Kellyanne Conway told CNN Friday night that Trump had been “fully briefed” on U.S.-Taiwanese relations before taking the call. Former George W. Bush administration spokesman Rich Grenell said that the call was “totally planned,” and that it was “a simple courtesy call.” In what is surely totally unrelated news, Trump had reportedly been considering hotel investments in Taiwan earlier this year.

Presidential diplomatic phone calls are a tricky business. Here’s how the Obama administration dealt with making calls, from this Yahoo News article from 2014:

Before Obama calls another world leader, an aide brings him a specially prepared National Security Council dossier. The package includes a closely held American intelligence portrait of the person he’s going to call — including highly personal information about their personality, their health and their loved ones. “Are they cool-headed? Or the opposite? Do they like to joke?” said one source familiar with the contents of the dossier.

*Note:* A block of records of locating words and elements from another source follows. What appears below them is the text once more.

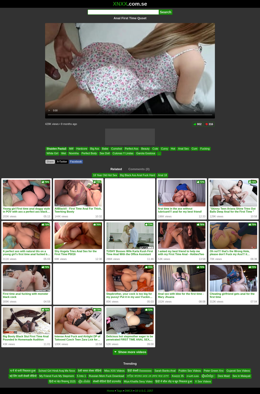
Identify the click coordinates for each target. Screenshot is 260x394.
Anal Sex (183, 148)
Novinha (74, 153)
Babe (105, 148)
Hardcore (81, 148)
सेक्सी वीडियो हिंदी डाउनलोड (107, 381)
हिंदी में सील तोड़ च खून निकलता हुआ (173, 381)
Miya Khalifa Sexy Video (138, 381)
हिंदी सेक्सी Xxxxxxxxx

“The world leader profiles include basic intel, idiosyncrasies, personal political pressures, whether any close relatives are seriously ill, girl- or boyfriend problems, personal health issues,” said another official.

Calls with Chinese leaders involved their own set of complications, because they usually start with what one source described to Yahoo as “a restatement of America’s Chinese policy,” a series of talking points which include a reassurance that the United States “believe[s] the future of Taiwan should be resolved peacefully.”

There are, naturally, some differences between the actions of a president and a president-elect. But Trump’s call is already not without consequence. On Saturday, China said it had lodged an official complaint with the U.S. government over the phone call. According to a White House spokesman, the two leaders spent the call simply congratulating each other on their recent victories, but even a small action like this can have wide-ranging ramifications.

The U.S. and China’s “One China” policy has been in place since 1972, when Nixon visited the country. Jimmy Carter recognized Beijing as the legitimate government of China in 1978, and in 1979 the U.S. closed its embassy in Taiwan.

“This phone call calls into question whether or not Trump adheres to the basic foundation of the U.S.-China relationship,” Barack Obama’s former top China adviser Evan Medeiros said. “This action guarantees that U.S.-China relations under Trump will get off to a very rocky start.”

On Friday night, however, Trump tweeted that he thought the call was simply no big deal.